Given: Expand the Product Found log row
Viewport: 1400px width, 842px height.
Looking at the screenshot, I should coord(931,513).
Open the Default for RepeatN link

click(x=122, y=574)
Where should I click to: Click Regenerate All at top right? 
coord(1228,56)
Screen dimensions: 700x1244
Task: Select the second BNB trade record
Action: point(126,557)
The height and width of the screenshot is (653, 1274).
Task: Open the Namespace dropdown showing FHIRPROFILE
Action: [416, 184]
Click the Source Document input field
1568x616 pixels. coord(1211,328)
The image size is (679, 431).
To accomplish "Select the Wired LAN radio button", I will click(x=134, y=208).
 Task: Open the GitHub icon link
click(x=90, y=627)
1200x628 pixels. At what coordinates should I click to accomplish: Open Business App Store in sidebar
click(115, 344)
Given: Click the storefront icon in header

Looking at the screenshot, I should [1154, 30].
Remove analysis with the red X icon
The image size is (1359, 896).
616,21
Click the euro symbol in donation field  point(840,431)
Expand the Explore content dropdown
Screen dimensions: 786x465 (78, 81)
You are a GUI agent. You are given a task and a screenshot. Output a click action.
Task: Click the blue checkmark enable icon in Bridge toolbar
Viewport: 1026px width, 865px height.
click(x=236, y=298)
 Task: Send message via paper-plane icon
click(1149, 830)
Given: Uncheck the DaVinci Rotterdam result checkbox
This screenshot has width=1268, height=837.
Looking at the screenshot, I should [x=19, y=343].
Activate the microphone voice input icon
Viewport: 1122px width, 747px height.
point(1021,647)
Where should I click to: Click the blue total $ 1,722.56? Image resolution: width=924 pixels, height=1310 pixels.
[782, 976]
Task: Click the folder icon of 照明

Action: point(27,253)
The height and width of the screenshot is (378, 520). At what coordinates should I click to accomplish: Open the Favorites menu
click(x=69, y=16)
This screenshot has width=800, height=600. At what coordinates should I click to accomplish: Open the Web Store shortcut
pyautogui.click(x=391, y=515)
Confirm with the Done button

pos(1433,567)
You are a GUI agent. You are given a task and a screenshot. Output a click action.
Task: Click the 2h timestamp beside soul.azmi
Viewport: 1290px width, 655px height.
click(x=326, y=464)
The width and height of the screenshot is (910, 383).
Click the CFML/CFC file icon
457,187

——

## TASK PROMPT
Working through the records above, copy each one exactly.

## TASK RESULT
Given: Expand the Product Found log row
Viewport: 1400px width, 842px height.
Looking at the screenshot, I should coord(931,513).
Open the Default for RepeatN link

click(x=122, y=574)
Where should I click to: Click Regenerate All at top right? 
coord(1228,56)
Screen dimensions: 700x1244
Task: Select the second BNB trade record
Action: point(126,557)
The height and width of the screenshot is (653, 1274).
Task: Open the Namespace dropdown showing FHIRPROFILE
Action: [416, 184]
Click the Source Document input field
1568x616 pixels. coord(1211,328)
The image size is (679, 431).
To accomplish "Select the Wired LAN radio button", I will click(x=134, y=208).
 Task: Open the GitHub icon link
click(x=90, y=627)
1200x628 pixels. At what coordinates should I click to accomplish: Open Business App Store in sidebar
click(115, 344)
Given: Click the storefront icon in header

Looking at the screenshot, I should [1154, 30].
Remove analysis with the red X icon
The image size is (1359, 896).
616,21
Click the euro symbol in donation field  point(840,431)
Expand the Explore content dropdown
Screen dimensions: 786x465 (78, 81)
You are a GUI agent. You are given a task and a screenshot. Output a click action.
Task: Click the blue checkmark enable icon in Bridge toolbar
Viewport: 1026px width, 865px height.
click(x=236, y=298)
 Task: Send message via paper-plane icon
click(1149, 830)
Given: Uncheck the DaVinci Rotterdam result checkbox
This screenshot has width=1268, height=837.
Looking at the screenshot, I should [x=19, y=343].
Activate the microphone voice input icon
Viewport: 1122px width, 747px height.
point(1021,647)
Where should I click to: Click the blue total $ 1,722.56? Image resolution: width=924 pixels, height=1310 pixels.
[782, 976]
Task: Click the folder icon of 照明

Action: point(27,253)
The height and width of the screenshot is (378, 520). At what coordinates should I click to accomplish: Open the Favorites menu
click(x=69, y=16)
This screenshot has width=800, height=600. At what coordinates should I click to accomplish: Open the Web Store shortcut
pyautogui.click(x=391, y=515)
Confirm with the Done button

pos(1433,567)
You are a GUI agent. You are given a task and a screenshot. Output a click action.
Task: Click the 2h timestamp beside soul.azmi
Viewport: 1290px width, 655px height.
click(x=326, y=464)
The width and height of the screenshot is (910, 383).
Click the CFML/CFC file icon
457,187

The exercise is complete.